Die Investoren dürfen sich wieder einmal bei den Zentralbanken bedanken. Weltweit lockern die großen Spieler, wie die Europäische Zentralbank (EZB), die Bank of Japan und Chinas Notenbank, aber auch kleinere Spieler, wie zuletzt jene Norwegens und Neuseelands – ihre Geldpolitik. Die Bank of England hat ihre Zinsen angesichts der Unsicherheiten über einen möglichen Austritt Großbritanniens aus der EU auf historischen Tiefständen belassen. Auch die US-Zentralbank Fed hat sich vor Kurzem gegen eine Zinsanhebung entschieden und die Erwartungen auf zukünftige Zinsschritte gedämpft. EZB-Chef Mario Draghi hat die Zinsen erstmals in der Geschichte auf null reduziert.
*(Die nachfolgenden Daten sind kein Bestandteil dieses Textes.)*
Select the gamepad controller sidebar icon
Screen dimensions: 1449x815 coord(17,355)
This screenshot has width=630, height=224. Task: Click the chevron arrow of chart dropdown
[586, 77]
Die Folge: eine Abschwächung des Dollar-Kurses und eine Erholung der Rohstoffpreise, insbesondere des Ölpreises. Der sinkende Dollar-Kurs hat den zuvor abgesackten rohstoffnahen Aktien wieder Auftrieb verliehen, womit die Einbußen von mehr als zehn Prozent, die große Indizes nach der Jahreswende hinnehmen mussten, egalisiert wurden. Unter den Nachzüglern finden sich große Technologiewerte, die im vergangenen Jahr zur Zeit des Dollar-Anstiegs zu den größten Gewinnern gezählt hatten.

Wie Chefstratege Michael Hartnett von der Bank of America/Merrill Lynch beobachtet, verläuft die jüngste Erholung vieler Aktien parallel zu einer Aufwertung des chinesischen Yuan. Das deute auch auf ein Nachlassen der China-Sorgen hin. Fast alle großen Börsen haben sich von den zu Jahresbeginn erlittenen Einbrüchen schon wieder merklich erholt. Dank des geldpolitischen Rückenwinds verzeichneten die großen US-Indizes die fünfte Woche in Folge Zugewinne.

Nun stellt sich die Frage, ob der von Rohstoffen angeführte Aufwärtstrend eher riskanter Anlageklassen mehr als eine kurzfristige Gegenbewegung ist. Wird die weltweit lockere Geldpolitik die Aufwärtsdynamik in Schwung halten können?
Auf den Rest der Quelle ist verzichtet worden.